The middle chart of Fig 6 confirms the presence of hubs in all the considered networks. The degree assortativity is negative and close to 0 for ANGEL and STARGEN as in the EATN. Such values are expected in networks with hub-spoke structures, where low degree nodes are satellites of the strongly connected centers. Here again, we observe that hubs in BINBALL have the weakest attraction.

Finally, in the right plot in Fig 6, we show the average distributions of edge repetitions in the multiplex, i.e., how often one connection is offered by several airlines. As it can be noted, while the majority of the edges in all networks including the reference are simple, the replicas have fewer repeated edges, but with higher frequencies, compared to the EATN.
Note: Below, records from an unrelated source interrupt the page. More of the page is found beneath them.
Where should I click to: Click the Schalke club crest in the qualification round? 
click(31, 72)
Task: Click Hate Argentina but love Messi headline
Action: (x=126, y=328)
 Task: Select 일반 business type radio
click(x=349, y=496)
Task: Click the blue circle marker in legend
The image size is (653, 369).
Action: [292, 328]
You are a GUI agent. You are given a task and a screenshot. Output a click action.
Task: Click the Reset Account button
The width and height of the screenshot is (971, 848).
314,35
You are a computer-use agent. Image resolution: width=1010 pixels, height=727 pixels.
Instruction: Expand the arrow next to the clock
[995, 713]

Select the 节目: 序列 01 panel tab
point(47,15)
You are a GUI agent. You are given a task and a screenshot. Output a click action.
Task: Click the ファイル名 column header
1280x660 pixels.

Topological comparison of the layers.

Breaking down the s-metric values on the layer level, we observe from the left chart in Fig 7 that the values for the EATN and STARGEN decrease and for ANGEL increase compared to the global multiplex value (cf. Fig 6 left plot). The boxplots aggregate s-metrics calculated for every layer in the 100 replicas per each model or for the 37 layers in the case of the EATN. The values are normalized with the squared number of edges in the respective layer. The remaining plots in Fig 7 shall give an impression of which layer formation corresponds to low (top row) and high (bottom row) s-metric values. Each pair of layers per model belongs to one multiplex randomly selected from the 100 samples. In addition, the ANGEL and STARGEN examples have been chosen so that their s-metric value is close to that of given at the reference. In the case of BINBALL, we show layers with the minimum and maximum s-metric value because they do not fulfill the above restriction. The displayed structures confirm the weak hub-spoke formations generated by the latter model.

Further statistics on the topological structure of the layers, viewed as a coherent mixture composing a multiplex, are shown in Figs 8 and 11. The first group of charts, Fig 8, offers a consolidated view on the degree distribution within the individual layers of a multiplex, the reference or a random selection from the 100 replicas.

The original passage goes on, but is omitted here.